Prelievo forzoso sui conti degli italiani? Per Marcotti esiste già da anni in Italia

Prelievo forzoso? Accade già da anni. Lo dice a Money.it Giancarlo Marcotti, direttore di Finanza in Chiaro a proposito della possibilità, paventata da molti negli ultimi tempi, che lo Stato torni, come nel ‘92, ad attingere direttamente dai conti correnti degli italiani.

Prelievo forzoso? Una cosa simile c’è già da anni

Con una crisi economica senza precedenti dovuta alla pandemia di coronavirus, in tanti hanno cominciato a temere che lo Stato italiano possa effettuare un prelievo forzoso sui conti degli italiani per finanziare le misure di sostegno all’economia.

La verità, secondo Marcotti, è però che ciò avviene già da molti anni. E in misura maggiore rispetto a quanto fece Giuliano Amato nel 1992.

A suo tempo, infatti, il Governo di allora fece una manovra da 92.000 miliardi di lire, una parte dei quali derivava dal 6 per mille di quanto gli italiani tenevano sul conto corrente.

“Già oggi, quindi, abbiamo una situazione molto peggiore rispetto alla manovra del ‘92, che pure noi ci ricordiamo ancora perché l’abbiamo vista come un furto. Non abbiamo dovuto pagare: ci è stato proprio prelevato dal conto”, dice Marcotti.

Oggi lo Stato fa qualcosa di simile, solo che non lo chiama prelievo. E che assomiglia a una patrimoniale.

Piuttosto preferisce far pagare una tassa o bollo del 2 per mille sui vari titoli posseduti: fondi d’investimento, azioni, obbligazioni.

Marcotti, oggi patrimoniale su beni immobili

“Una persona benestante - spiega Marcotti - che ha un milione di euro, sul conto corrente magari ha 50.000 euro e 950.000 sono investiti in titoli diversi”. Il “prelievo” viene in questo modo effettuata sulla parte più consistente.

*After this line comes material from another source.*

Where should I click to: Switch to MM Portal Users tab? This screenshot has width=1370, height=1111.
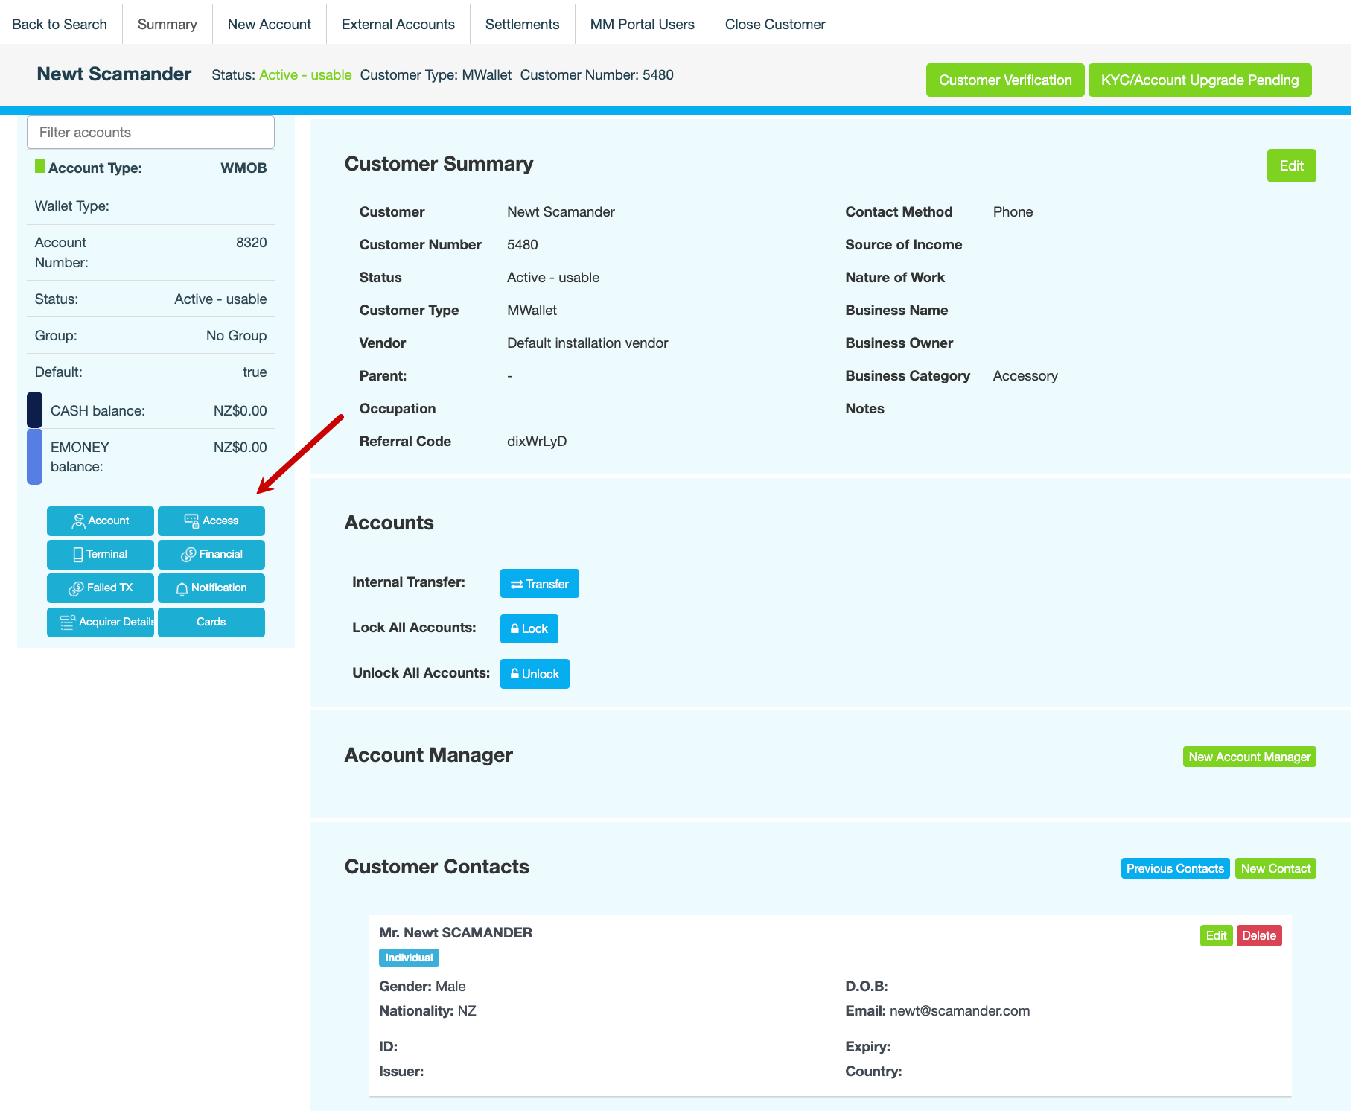[x=642, y=24]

“Mentre Amato andava a prendere il 6 per mille sul saldo del conto corrente, oggi prendono i soldi non sul saldo del conto corrente ma sul mio patrimonio”, aggiunge Marcotti.

Un prelievo forzoso dai conti correnti per Marcotti è invece poco probabile, perché “farebbe insorgere gli italiani”. “Lo vedo come un’eventualità veramente estrema”, spiega.

Possibile invece che l’attuale bollo venga incrementato: dal 2 potrebbe passare al 6 o all’8 per mille.